Perhaps the cruelest rumor of all alleged that he is related to writers for The Sun!
No, the demon in question isn't Saddam Hussein. It's not General Mohamed Farah Aidid. Nor is it Rush Limbaugh. It's Stuart Berger, the superintendent of Baltimore County public schools since July 1992.
A controversial figure during his previous superintendencies in Wichita, Kan., and Frederick County, Dr. Berger wasted little time becoming the bane of many Baltimore countians and, consequently, a major meal ticket for local talk radio. Scant months after taking over in Towson, he was one of the most famous (or infamous) news-makers in the region. Residents of neighboring jurisdictions might not know who runs their respective school systems, but odds are they know who heads Baltimore County's public schools.
How to explain this phenomenon? First, Dr. Berger was hired expressly to shake things up. He was brought in to implement a slew of new ideas in a system where the status quo had long ruled, to the partial detriment of the schools.
Second, there's the manner in which Dr. Berger, his staffers and Board of Education members have gone about this mission -- that is to say, not always very well. They have admitted to being poor communicators. Moreover, as their critics charge, education officials have made statements and taken actions that revealed, at best, an obliviousness to selling the changes properly or, at worst, a flat-out arrogance toward parents and school employees.
Either way, the upshot is that a lot of folks in Baltimore County these days are steamed at Dr. Berger and the school board.
When the superintendent and board members slip up -- for example, by mishandling the inclusion of special education students in regular schools or dismissing the negative findings of a board-created task force on administrative procedures -- they ought to be subject to criticism. That's fair and proper. And heaven knows the critics have kept themselves busy during the past year. Heaven also knows that school officials have provided the critics with plenty of ammo.
What isn't fair and proper, though, is The critics have kept themselves busyduring the past year.
when the faultfinding takes on an ugly personal tone that has little to do with advancing the debate about the course of education but plenty to do with demonizing Stuart Berger. This has been the case for much of the past several months, not among all his detractors but still among many.
Dr. Berger probably wouldn't be so vilified if he didn't possess certain characteristics that just don't jibe with the culture of Baltimore County. Consider his predecessor, Dr. Robert Dubel, and the recently retired county police chief, Cornelius Behan. Diplomatic, fatherly, neat as proverbial pins, Dr. Dubel and Chief Behan appeared as perfect in their posts as if they had been tapped by Central Casting. Either man would have been right at home as the daddy figure in an old-fashioned sitcom like "Father Knows Best."
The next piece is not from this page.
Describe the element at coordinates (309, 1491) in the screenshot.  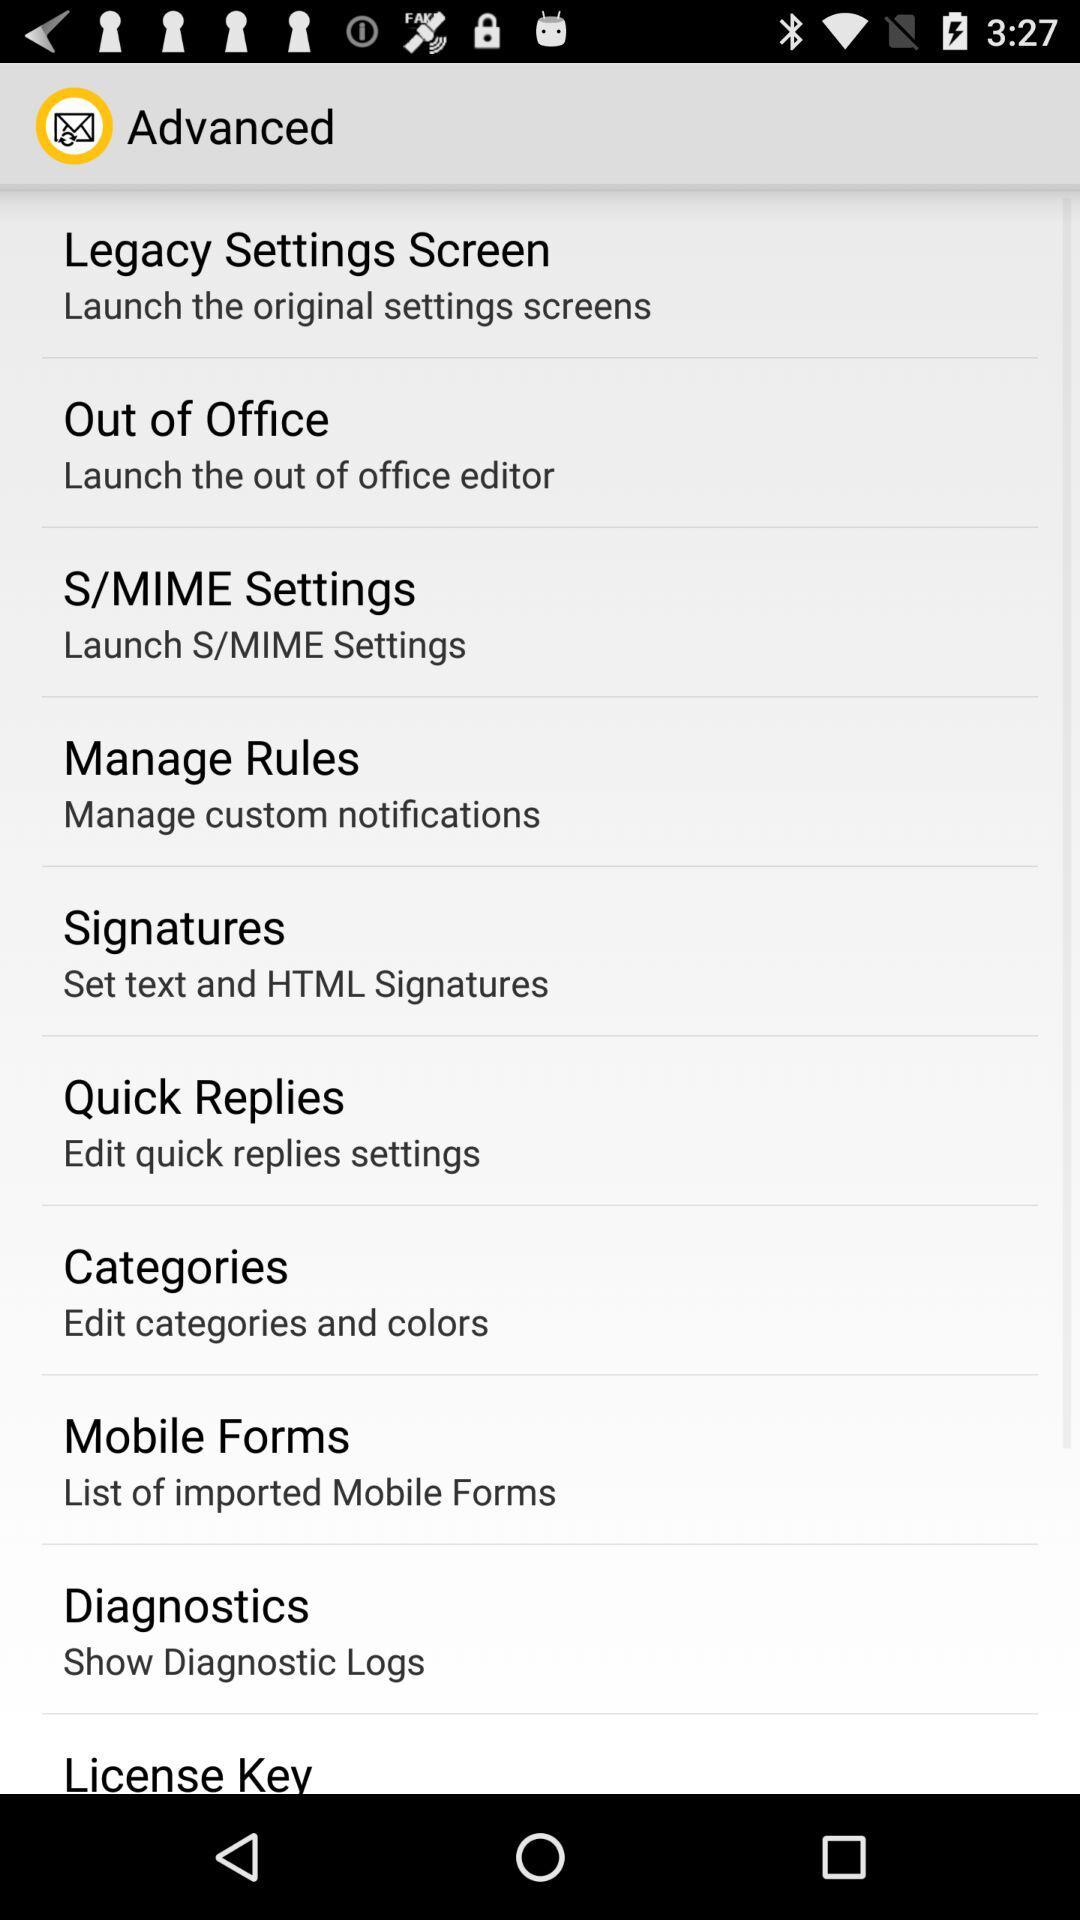
I see `app above diagnostics item` at that location.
Dr. Berger, in contrast, tends to look and act like the stand-up comic he once aspired to be. He's a man of rough edges -- from his sometimes rumpled appearance (a favorite target of his detractors) to his sharp, occasionally caustic wit. Imagine Don Rickles at a suburban Tupperware party. That's Stuart Berger. In stand-up parlance, Baltimore County isn't his room.
Consciously or unconsciously, many of his critics have sensed these differences and made them part of the discussion about important school issues. That's unfortunate, not just for Dr. Berger but also for the critics. By personalizing the matter to the extent they have, they've allowed him to deflect criticism of his agenda with the shrugging observation that the naysayers simply have it in for him. The shrillness of their personal attacks on Adolf-Josef-Beelzebub Berger has only served to cancel out any valid critiques they might offer.
Make no mistake. The superintendent and board members should be knocked for their professional miscues, and even for displaying personality flaws such as arrogance. But that doesn't mean the criticisms should be lowered to the level of a schoolyard name-calling contest, as they have been all too often by people who should know better.
Dr. Berger's most personal critics need to bear in mind that no one really benefits -- not the superintendent, the board, parents, teachers and especially students -- when the education debate is poisoned by the demonization of school officials.
Remember when President George Bush sought to stoke public enthusiasm for Operation Desert Storm by likening Saddam Hussein to Hitler? Even some of the most staunch opponents of Saddam found President Bush's demonization of the Iraqi dictator distasteful. They raised a stink about it, rightly asserting that a historic figure as vile and destructive as Hitler belongs in a class by himself.
They said, in effect, "Cool it, Mr. Bush." The same should be said to the parents, educators, politicians and radio talkmeisters trying to paint Stuart Berger as the devil with an education doctorate. Stick to the issues, folks. It's one thing to trash the man's policies. It's quite another to trash the man.
Patrick Ercolano is a member of the editorial board of The Baltimore Sun.